──────── Dataset extract

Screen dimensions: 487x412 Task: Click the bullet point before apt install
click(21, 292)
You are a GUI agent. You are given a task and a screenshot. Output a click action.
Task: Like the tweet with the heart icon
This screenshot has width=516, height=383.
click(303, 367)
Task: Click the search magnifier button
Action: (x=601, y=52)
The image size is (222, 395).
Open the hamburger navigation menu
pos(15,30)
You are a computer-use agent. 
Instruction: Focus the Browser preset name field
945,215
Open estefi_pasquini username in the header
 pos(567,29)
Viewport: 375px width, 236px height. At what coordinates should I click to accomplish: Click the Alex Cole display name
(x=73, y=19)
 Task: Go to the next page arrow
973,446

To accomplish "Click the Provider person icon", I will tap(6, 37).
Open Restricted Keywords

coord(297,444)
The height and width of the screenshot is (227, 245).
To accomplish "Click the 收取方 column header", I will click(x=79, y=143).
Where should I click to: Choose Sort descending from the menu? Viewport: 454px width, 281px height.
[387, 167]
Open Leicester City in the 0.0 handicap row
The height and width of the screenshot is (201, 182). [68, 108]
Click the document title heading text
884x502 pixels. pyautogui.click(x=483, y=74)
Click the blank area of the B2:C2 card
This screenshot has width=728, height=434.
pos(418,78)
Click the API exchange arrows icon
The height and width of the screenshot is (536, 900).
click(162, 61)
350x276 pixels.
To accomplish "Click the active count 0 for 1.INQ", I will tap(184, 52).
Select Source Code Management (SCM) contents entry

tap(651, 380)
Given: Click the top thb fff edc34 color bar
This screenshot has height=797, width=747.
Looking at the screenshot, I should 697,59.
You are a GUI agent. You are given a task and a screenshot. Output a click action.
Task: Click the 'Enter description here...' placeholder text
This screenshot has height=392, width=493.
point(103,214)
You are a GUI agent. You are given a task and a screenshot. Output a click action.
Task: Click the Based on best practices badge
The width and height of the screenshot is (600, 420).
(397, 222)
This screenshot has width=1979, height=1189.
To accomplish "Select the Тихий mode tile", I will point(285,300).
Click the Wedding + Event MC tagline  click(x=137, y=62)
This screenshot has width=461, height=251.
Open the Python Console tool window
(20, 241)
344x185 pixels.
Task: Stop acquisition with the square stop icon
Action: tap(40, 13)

────────────────

Output the lines of the entries above as a numbered list, omitting blank lines.

1. Screen dimensions: 487x412 Task: Click the bullet point before apt install
2. click(21, 292)
3. You are a GUI agent. You are given a task and a screenshot. Output a click action.
4. Task: Like the tweet with the heart icon
5. This screenshot has width=516, height=383.
6. click(303, 367)
7. Task: Click the search magnifier button
8. Action: (x=601, y=52)
9. The image size is (222, 395).
10. Open the hamburger navigation menu
11. pos(15,30)
12. You are a computer-use agent. 
13. Instruction: Focus the Browser preset name field
14. 945,215
15. Open estefi_pasquini username in the header
16.  pos(567,29)
17. Viewport: 375px width, 236px height. At what coordinates should I click to accomplish: Click the Alex Cole display name
18. (x=73, y=19)
19.  Task: Go to the next page arrow
20. 973,446
21. To accomplish "Click the Provider person icon", I will tap(6, 37).
22. Open Restricted Keywords
23. coord(297,444)
24. The height and width of the screenshot is (227, 245).
25. To accomplish "Click the 收取方 column header", I will click(x=79, y=143).
26. Where should I click to: Choose Sort descending from the menu? Viewport: 454px width, 281px height.
27. [387, 167]
28. Open Leicester City in the 0.0 handicap row
29. The height and width of the screenshot is (201, 182). [68, 108]
30. Click the document title heading text
31. 884x502 pixels. pyautogui.click(x=483, y=74)
32. Click the blank area of the B2:C2 card
33. This screenshot has width=728, height=434.
34. pos(418,78)
35. Click the API exchange arrows icon
36. The height and width of the screenshot is (536, 900).
37. click(162, 61)
38. 350x276 pixels.
39. To accomplish "Click the active count 0 for 1.INQ", I will tap(184, 52).
40. Select Source Code Management (SCM) contents entry
41. tap(651, 380)
42. Given: Click the top thb fff edc34 color bar
43. This screenshot has height=797, width=747.
44. Looking at the screenshot, I should 697,59.
45. You are a GUI agent. You are given a task and a screenshot. Output a click action.
46. Task: Click the 'Enter description here...' placeholder text
47. This screenshot has height=392, width=493.
48. point(103,214)
49. You are a GUI agent. You are given a task and a screenshot. Output a click action.
50. Task: Click the Based on best practices badge
51. The width and height of the screenshot is (600, 420).
52. (397, 222)
53. This screenshot has width=1979, height=1189.
54. To accomplish "Select the Тихий mode tile", I will point(285,300).
55. Click the Wedding + Event MC tagline  click(x=137, y=62)
56. This screenshot has width=461, height=251.
57. Open the Python Console tool window
58. (20, 241)
59. 344x185 pixels.
60. Task: Stop acquisition with the square stop icon
61. Action: tap(40, 13)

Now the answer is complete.